New research shows that manufacturers could improve non-labour resource productivity and cut costs without significant investment, but many are failing to grasp the opportunity.
Resource Efficiency: A Missed Opportunity in Manufacturing, produced by The Manufacturer magazine in association with resource efficiency initiative Manufacture 2030, suggests that focusing on non-labour resource efficiency could be the answer to boosting the UK’s poor productivity in a time of low capital investment.
With energy prices set to rise steeply between now and 2020, manufacturers can expect an increase in production costs from energy alone.
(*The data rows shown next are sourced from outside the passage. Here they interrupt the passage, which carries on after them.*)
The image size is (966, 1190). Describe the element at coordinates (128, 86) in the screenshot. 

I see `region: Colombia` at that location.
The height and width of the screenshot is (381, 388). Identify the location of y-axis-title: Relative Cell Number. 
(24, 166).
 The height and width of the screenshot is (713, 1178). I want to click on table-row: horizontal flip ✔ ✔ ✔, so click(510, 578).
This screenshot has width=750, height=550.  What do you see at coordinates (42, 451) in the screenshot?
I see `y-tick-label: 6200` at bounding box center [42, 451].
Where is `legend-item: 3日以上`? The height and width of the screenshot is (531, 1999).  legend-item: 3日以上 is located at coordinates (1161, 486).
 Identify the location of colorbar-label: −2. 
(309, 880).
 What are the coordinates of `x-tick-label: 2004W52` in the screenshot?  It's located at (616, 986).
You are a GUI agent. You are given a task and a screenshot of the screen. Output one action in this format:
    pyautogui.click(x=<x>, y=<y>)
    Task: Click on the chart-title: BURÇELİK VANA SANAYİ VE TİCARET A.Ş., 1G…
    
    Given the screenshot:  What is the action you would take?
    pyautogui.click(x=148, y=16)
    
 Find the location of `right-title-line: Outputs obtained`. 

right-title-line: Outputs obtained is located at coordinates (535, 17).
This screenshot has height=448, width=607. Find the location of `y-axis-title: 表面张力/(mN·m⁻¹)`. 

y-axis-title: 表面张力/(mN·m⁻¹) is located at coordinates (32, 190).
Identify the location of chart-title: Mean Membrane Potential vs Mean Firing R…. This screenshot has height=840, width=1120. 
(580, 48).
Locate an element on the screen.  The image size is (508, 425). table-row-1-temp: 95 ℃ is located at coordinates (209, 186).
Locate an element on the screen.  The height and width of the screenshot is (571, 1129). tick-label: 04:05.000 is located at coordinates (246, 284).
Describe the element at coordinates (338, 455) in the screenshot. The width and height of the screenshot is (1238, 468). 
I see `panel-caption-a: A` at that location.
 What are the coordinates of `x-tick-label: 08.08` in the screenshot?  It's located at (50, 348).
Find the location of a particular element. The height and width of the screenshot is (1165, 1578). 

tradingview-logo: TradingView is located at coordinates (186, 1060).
This is compounded by the fact that the proportion of input costs from energy is rising as factories become more automated. Manufacturers can also add to this maelstrom the issue of fluctuating materials prices and the rising costs of water and waste management.
These trends contrast sharply with the research findings, which show that over a third of manufacturers do not set energy or resource efficiency targets and therefore have no means of measuring improvement.
‘Move to systematic management’
Speaking to The Manufacturer, managing director of Manufacture 2030, Martin Chilcott, said: “The UK industry average for resource efficiency is a paltry one per cent, well below the seven per cent best-in-class gains available.
“The good news is that resource efficiency doesn’t require significant capital expenditure, so it could be prioritised even during this period of Brexit uncertainty.
“To affect tangible change, factories need to move from solely focusing on a few large capital projects, to including the systematic management of the hundreds of small, inexpensive adjustments that can drive continuous improvement.”